Aujourd’hui, les pesticides ne sont pas visés par les réglementations européennes relatives à la qualité de l’air, et il n’existe pas de normes ou de seuils permettant d’évaluer la contamination de l’air. Pourtant, de nombreuses études indiquent une contamination chronique en pesticide dans toutes les phases atmosphériques, qu’elles soient gazeuse, liquide ou particulaire, dans les aérosols, les gouttelettes de brouillard ou la pluie, avec une persistance de certaines substances dans l’air plusieurs années après leur interdiction. La Bretagne est une région pionnière dans la surveillance de la contamination de l'air par les pesticides dans différents contextes de production agricole.
Une surveillance de l'air en contexte agricole
La Bretagne est une région pionnière concernant les mesures des pesticides dans l’air : les premières y ont été réalisées en 1998. Depuis 2002, Air Breizh, association agréée pour la surveillance de la qualité de l’air en Bretagne, mène des campagnes de mesures sur le territoire dans les différents contextes de productions agricoles présents en Bretagne (grandes cultures, élevage, maraîchage).

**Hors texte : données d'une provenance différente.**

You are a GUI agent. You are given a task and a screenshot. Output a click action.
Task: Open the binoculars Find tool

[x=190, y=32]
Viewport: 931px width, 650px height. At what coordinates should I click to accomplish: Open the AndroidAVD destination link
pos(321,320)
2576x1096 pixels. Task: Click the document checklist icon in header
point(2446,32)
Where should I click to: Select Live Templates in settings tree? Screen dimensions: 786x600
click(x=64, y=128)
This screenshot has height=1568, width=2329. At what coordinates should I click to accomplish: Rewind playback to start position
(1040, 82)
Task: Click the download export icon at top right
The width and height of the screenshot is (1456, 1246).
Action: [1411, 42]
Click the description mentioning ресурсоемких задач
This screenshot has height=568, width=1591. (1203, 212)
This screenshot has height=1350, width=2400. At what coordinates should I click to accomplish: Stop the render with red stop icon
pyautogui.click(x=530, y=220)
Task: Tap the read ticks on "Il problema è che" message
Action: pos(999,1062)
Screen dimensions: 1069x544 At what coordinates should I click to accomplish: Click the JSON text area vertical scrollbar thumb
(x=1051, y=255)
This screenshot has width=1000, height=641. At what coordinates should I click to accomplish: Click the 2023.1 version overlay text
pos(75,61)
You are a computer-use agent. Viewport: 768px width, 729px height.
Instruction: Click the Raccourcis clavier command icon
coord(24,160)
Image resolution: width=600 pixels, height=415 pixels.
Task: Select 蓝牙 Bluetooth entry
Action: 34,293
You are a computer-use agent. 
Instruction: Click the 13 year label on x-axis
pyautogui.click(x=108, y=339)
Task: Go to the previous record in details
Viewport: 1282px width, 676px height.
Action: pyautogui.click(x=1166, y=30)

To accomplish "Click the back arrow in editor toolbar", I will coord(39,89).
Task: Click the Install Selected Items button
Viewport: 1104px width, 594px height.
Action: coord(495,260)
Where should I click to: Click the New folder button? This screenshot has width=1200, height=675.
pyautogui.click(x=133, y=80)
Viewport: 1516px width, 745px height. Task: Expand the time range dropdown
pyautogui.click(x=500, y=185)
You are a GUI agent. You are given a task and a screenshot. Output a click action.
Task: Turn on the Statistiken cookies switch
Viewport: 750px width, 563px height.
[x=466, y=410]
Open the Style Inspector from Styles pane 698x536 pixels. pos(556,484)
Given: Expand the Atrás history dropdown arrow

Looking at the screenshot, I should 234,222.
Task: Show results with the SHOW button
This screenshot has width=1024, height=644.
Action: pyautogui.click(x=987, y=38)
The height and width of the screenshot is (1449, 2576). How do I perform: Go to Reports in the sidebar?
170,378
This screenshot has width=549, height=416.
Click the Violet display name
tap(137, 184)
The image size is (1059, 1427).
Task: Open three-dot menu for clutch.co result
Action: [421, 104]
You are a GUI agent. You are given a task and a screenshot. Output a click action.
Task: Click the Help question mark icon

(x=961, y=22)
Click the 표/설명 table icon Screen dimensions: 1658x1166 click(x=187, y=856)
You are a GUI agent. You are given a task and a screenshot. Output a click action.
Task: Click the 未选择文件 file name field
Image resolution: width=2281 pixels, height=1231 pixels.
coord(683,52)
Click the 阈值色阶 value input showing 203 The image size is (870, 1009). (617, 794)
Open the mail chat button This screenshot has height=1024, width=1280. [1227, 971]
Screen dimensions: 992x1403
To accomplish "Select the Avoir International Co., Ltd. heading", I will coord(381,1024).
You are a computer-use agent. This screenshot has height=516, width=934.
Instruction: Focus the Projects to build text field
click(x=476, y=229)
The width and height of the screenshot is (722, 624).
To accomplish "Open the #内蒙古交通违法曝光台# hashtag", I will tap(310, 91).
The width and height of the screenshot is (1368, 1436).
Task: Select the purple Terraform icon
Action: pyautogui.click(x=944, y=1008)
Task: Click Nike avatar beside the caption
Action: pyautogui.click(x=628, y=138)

Entre 2005 et 2015, un suivi pesticides a été réalisé annuellement sur la station de Mordelles (Ille-et-Vilaine) dans un contexte de grandes cultures. Des résidus de pesticides dans l’air ont été prélevés sur un support puis analysés en laboratoire selon un cadre méthodologique normatif [1]. Chaque prélèvement a été réalisé sur une durée d’une semaine. Le nombre de substances actives recherchées lors de chaque prélèvement hebdomadaire est variable suivant les années. Chaque année, la liste des substances est ajustée en fonction des substances appliquées sur le territoire, de l’historique des résultats (maintien des substances interdites si détectées dans l’échantillon par exemple), des propriétés physico-chimiques des substances (volatilité) et de leur toxicité. Si les résultats de ce suivi ne sont pas extrapolables à l’échelle régionale, ils témoignent du lien qui existe entre les usages agricoles et la contamination de l'air. En moyenne, sur la période 2005-2015, 20 % des substances actives recherchées sont détectées.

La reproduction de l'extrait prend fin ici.